台灣的傳統工藝教學許多是採取證照制,比如竹編。但我聽一位竹編老師說,證照考試的題目相當制式化,造成某些長年從事竹編、功夫很好的老工藝師,因為不諳題型而未能考取。而藺草則是連證照考試都沒有。藺草現在幾乎都是民間機構在教學,但都是零星的上課而已。苗栗社大則是採用學分制,一樣成效不彰。上課的人很多,來來去去,大部分都學些皮毛而已。

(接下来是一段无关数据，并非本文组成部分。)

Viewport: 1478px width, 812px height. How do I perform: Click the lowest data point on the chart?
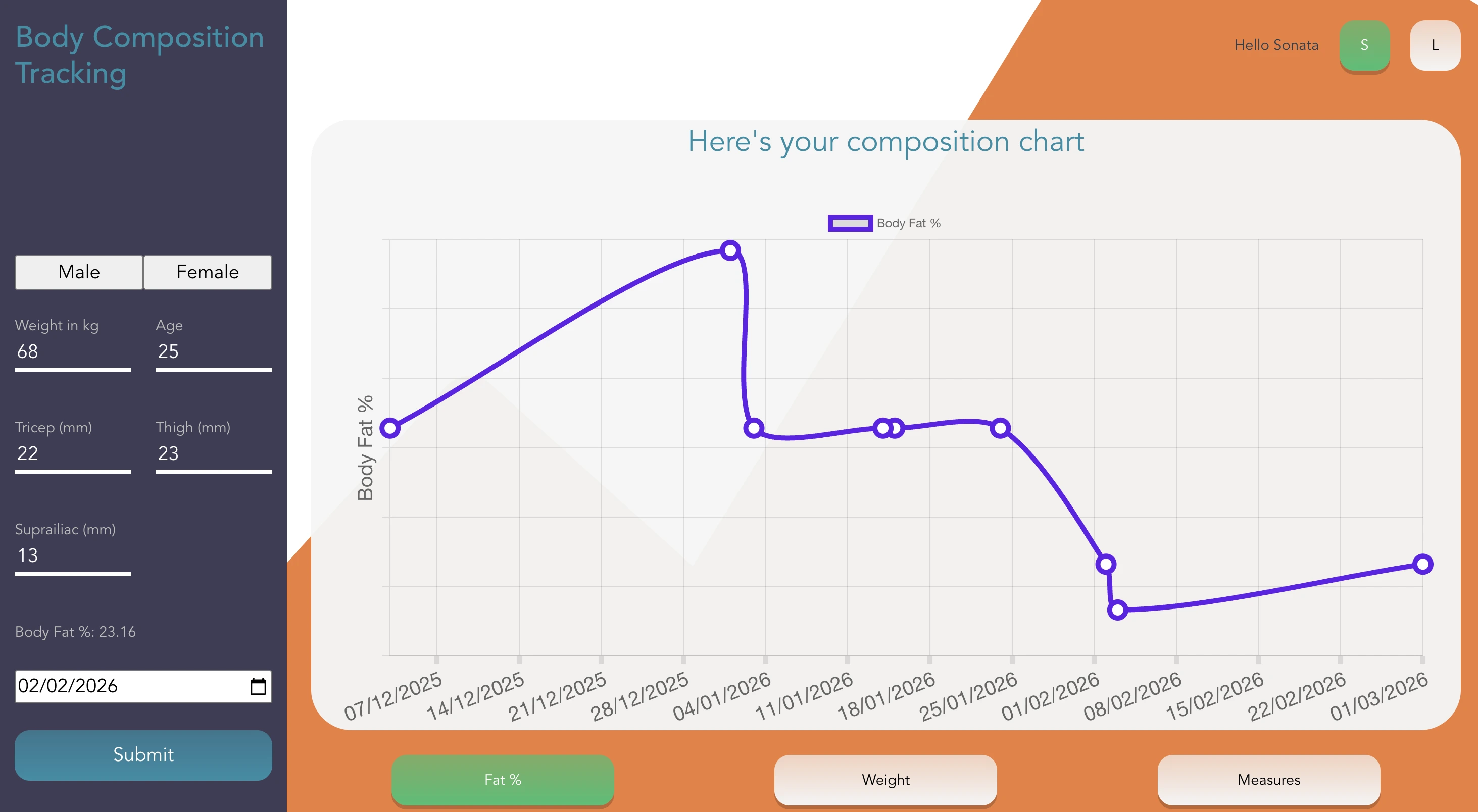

比較好的作法應該是採取師徒制。我聽說歐洲許多傳統技藝都是採用師徒制的,徒弟到師傅工作室長年實習,直到出師。日本也有所謂「傳習生」的制度。這樣才是真正傳承技藝的方法。台灣有某些工藝引進了傳習生制度,不過藺草好像也沒有。很奇怪吧。

一點心2020/08/16 19:58回覆
1樓. 小彩的美加台生活
2020/07/27 03:09
您的阿姨真是國寶級的人物.現在會編藺草的專家太少了.鄉下人有著一種草根性與自然的純樸.

呵,有機會我會轉告她有網友說她是國寶~

跟鄉下人相處久了真的會發現他們跟都市人不一樣。真的是對人很熱忱、不會計較、很正直安分....會覺得他們的心比較坦然。